There are two fundamental methods for scaling server infrastructure. They can be scaled up, or they can be scaled out. In the former, sites are progressively moved from lower spec servers to higher. Typically a site or group of sites might move from shared hosting to a low-powered dedicated server and then to successively more powerful servers. Scaling up is also frequently referred to as vertical scaling.
The second method, scaling out or horizontal scaling is different. Imagine a group of sites hosted on a relatively low-powered server. As the sites grow in popularity and their traffic increases, eventually the server will reach peak capacity. Load beyond this point will cause the server to falter: usually it’ll be the RAM that gives out first. The server worker processes will multiply to the point at which there is no more memory available: the server will start queueing requests and swapping out memory to disk. This is a bad situation for a server to be in because it significantly degrades site performance.

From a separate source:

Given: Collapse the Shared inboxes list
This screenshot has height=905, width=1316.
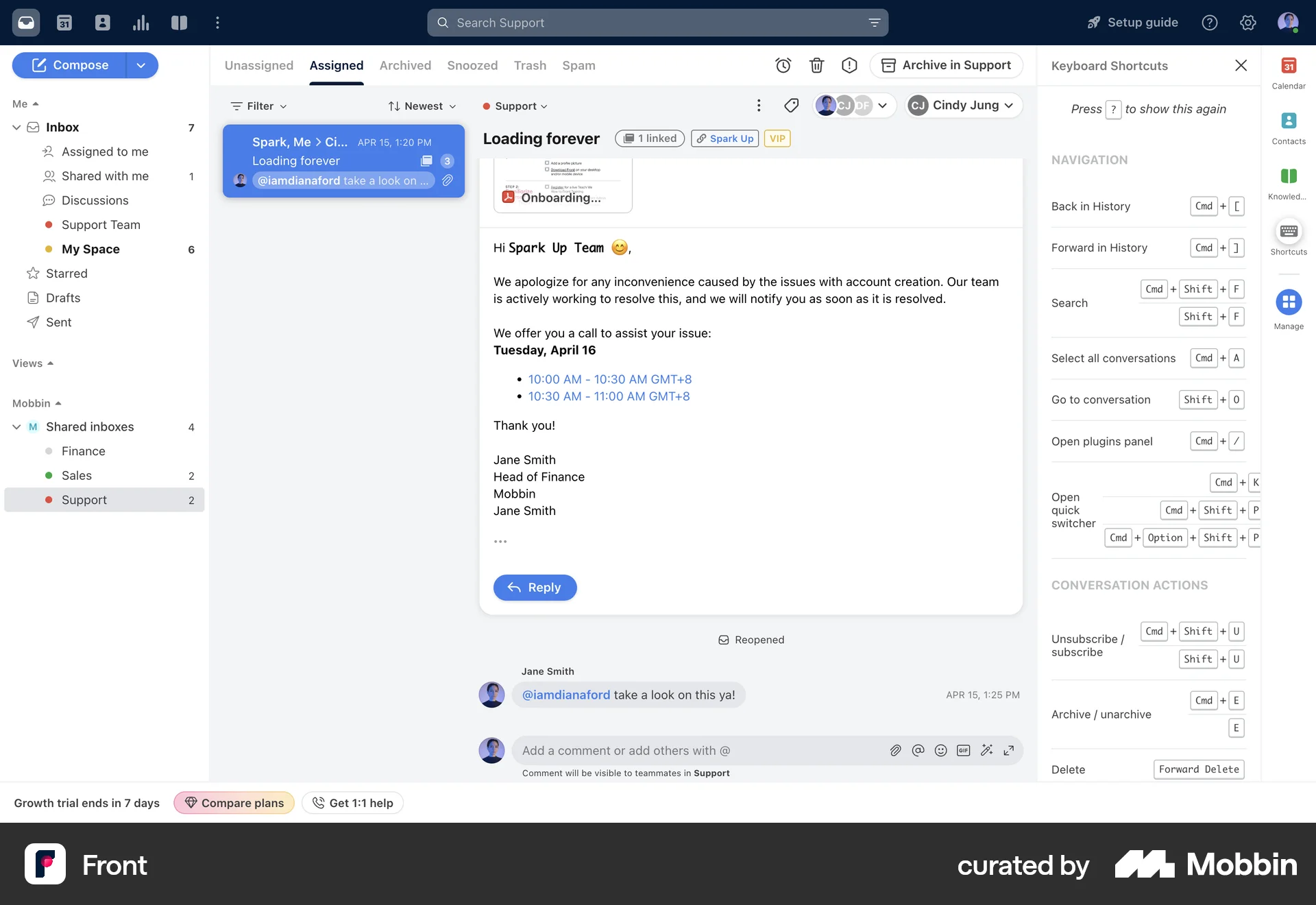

If the site is set up for horizontal scaling, this situation need not arise. Instead of moving the whole shebang to another server, we can simply duplicate the server we have and put both the old and new server behind a load balancer. The load balancer receives requests and decides which of the two servers should respond, apportioning load as appropriate.
You can probably see the obvious benefit of horizontal scaling: as load increases, we can simply add another server, then another, and so on. Server clusters aren’t quite that simple to manage, but it’s a lot more economical and efficient to scale horizontally than it is to scale vertically.
If you’re familiar with the cloud, you’ll have already understood that cloud servers are the perfect components in a load-balanced cluster. The cloud is inherently scalable. If a cluster is under heavy load, it’s almost as simple as pressing a button to spin up another server behind the load balancer. Even better, it can be automated: server monitoring technology can keep an eye on load and performance, automatically launching another cloud server when the time is right. This is the basic model used by a company like Netflix, which relies heavily on rapidly scalable infrastructure.
And of course, load-balanced cloud servers have another major advantage: users pay only for the resources they use, which means that their costs track their traffic and hence their revenues — if a site isn’t attracting traffic, the site owners aren’t paying for unneeded capacity.
Cloud-based load-balanced clusters provide hosting clients with a smooth scaling path so that their infrastructure can grow without interruption as audiences increase, mitigating the risk of becoming overloaded.